Log reduction measurements show the amount or percentage of live microbes eliminated after sterilization.
One log reduction shows a decrease in microbial levels to 10 times. It means if a product surface has 1000 microbes (CFU), after 1 log reduction, the number of microbes is reduced to 100 microbes (CFU). After 2 log reduction, it reduced to 10 microbes. If we apply 1 log reduction, It is a 90% reduction of the specific microbial population.
Remember: log reduction only indicates the percentage of microbial removal.

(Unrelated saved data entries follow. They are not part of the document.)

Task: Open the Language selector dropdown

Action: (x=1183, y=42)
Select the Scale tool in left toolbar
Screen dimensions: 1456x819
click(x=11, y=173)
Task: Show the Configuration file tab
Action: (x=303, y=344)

Percentage of microbial reduction with SAL value
|1 log-90% means||SAL -10–1|
|2 log-99% means||SAL -10–2|
|3 log- 99.9% means||SAL -10–3|
|4 logs- 99.99% means||SAL -10–4|
Generally, SAL 10–6 is required to achieve the sterilization value, and this is assured by a 6-log reduction.
Calculation of D- value
The most important characteristic of biological indicators is the level of resistance. it is defined by the Decimal reduction value (D-value).
D- value is the time required to reduce the population of known microorganisms by 1 log (at a certain temperature).
Let’s understand it with an example:
For example, A organism (hypothetical) is reduced by 1 log after exposure to the temperature at 121°C for 1.5 minutes. thus the D-Value would be written as D121°C=1.5 minutes.
Calculation for the time required for log reduction
To achieve sterilization value up to 6 log reduction.
1 log consumption time is 2.5×1.0= 2.5 minutes at 121°C, so for 6 log reduction 2.5×6.0 = 15 minutes. In pharmaceutical sterilization with 6 log SAL where 12 log reduction is required, sterilization time should be 2.5×12 = 30 minutes.
In Pharmaceutical companies, 10–6 or 6 logs are required, whereas 12 logs are also required with 2.5×12=30 minutes sterilization time.
A 10–6 SAL or a SAL providing greater assurance of sterility (i.e., 10–6, 10-7, etc.) is used for:
- Products intended to come into contact with breached skin or compromised tissue
- Invasive products that enter normally sterile tissue
- Products with claims of sterile fluid pathways
- Surgically implanted devices
A 10–3 SAL or a SAL providing greater assurance of sterility (i.e., 10–4, 10–5, etc.) is used for:
- Products not intended to come into contact with breached skin or compromised tissue.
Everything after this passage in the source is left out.